=== BRIEF ===
Nothing but the data, repeated exactly, belongs in the answer.

=== Records from a dataset ===
────

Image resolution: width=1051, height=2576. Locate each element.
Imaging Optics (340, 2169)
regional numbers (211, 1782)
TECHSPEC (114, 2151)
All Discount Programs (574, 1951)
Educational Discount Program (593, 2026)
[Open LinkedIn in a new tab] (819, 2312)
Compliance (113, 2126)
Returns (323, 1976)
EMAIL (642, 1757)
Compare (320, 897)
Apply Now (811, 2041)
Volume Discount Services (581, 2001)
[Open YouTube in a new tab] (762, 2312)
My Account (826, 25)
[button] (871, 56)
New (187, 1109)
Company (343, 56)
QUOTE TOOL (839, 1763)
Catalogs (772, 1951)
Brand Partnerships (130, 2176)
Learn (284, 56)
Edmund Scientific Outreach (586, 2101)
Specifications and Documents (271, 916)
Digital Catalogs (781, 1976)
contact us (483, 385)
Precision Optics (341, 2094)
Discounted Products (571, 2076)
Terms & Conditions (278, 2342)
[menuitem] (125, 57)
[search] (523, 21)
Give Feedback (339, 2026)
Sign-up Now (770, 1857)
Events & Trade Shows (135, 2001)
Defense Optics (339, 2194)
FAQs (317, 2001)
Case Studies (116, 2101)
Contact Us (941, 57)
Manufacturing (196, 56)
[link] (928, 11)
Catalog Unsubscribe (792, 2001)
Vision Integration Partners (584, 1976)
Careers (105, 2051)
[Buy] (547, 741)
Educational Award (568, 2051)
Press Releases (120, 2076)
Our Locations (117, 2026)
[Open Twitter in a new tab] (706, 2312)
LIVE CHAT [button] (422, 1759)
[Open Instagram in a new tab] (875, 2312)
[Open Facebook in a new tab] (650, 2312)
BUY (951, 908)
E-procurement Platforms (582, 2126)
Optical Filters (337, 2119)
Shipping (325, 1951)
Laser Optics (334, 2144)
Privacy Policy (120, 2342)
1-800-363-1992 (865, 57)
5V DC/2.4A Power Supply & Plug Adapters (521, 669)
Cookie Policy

────

=== RESPONSE ===
Image resolution: width=1051, height=2576. Locate each element.
Imaging Optics (340, 2169)
regional numbers (211, 1782)
TECHSPEC (114, 2151)
All Discount Programs (574, 1951)
Educational Discount Program (593, 2026)
[Open LinkedIn in a new tab] (819, 2312)
Compliance (113, 2126)
Returns (323, 1976)
EMAIL (642, 1757)
Compare (320, 897)
Apply Now (811, 2041)
Volume Discount Services (581, 2001)
[Open YouTube in a new tab] (762, 2312)
My Account (826, 25)
[button] (871, 56)
New (187, 1109)
Company (343, 56)
QUOTE TOOL (839, 1763)
Catalogs (772, 1951)
Brand Partnerships (130, 2176)
Learn (284, 56)
Edmund Scientific Outreach (586, 2101)
Specifications and Documents (271, 916)
Digital Catalogs (781, 1976)
contact us (483, 385)
Precision Optics (341, 2094)
Discounted Products (571, 2076)
Terms & Conditions (278, 2342)
[menuitem] (125, 57)
[search] (523, 21)
Give Feedback (339, 2026)
Sign-up Now (770, 1857)
Events & Trade Shows (135, 2001)
Defense Optics (339, 2194)
FAQs (317, 2001)
Case Studies (116, 2101)
Contact Us (941, 57)
Manufacturing (196, 56)
[link] (928, 11)
Catalog Unsubscribe (792, 2001)
Vision Integration Partners (584, 1976)
Careers (105, 2051)
[Buy] (547, 741)
Educational Award (568, 2051)
Press Releases (120, 2076)
Our Locations (117, 2026)
[Open Twitter in a new tab] (706, 2312)
LIVE CHAT [button] (422, 1759)
[Open Instagram in a new tab] (875, 2312)
[Open Facebook in a new tab] (650, 2312)
BUY (951, 908)
E-procurement Platforms (582, 2126)
Optical Filters (337, 2119)
Shipping (325, 1951)
Laser Optics (334, 2144)
Privacy Policy (120, 2342)
1-800-363-1992 (865, 57)
5V DC/2.4A Power Supply & Plug Adapters (521, 669)
Cookie Policy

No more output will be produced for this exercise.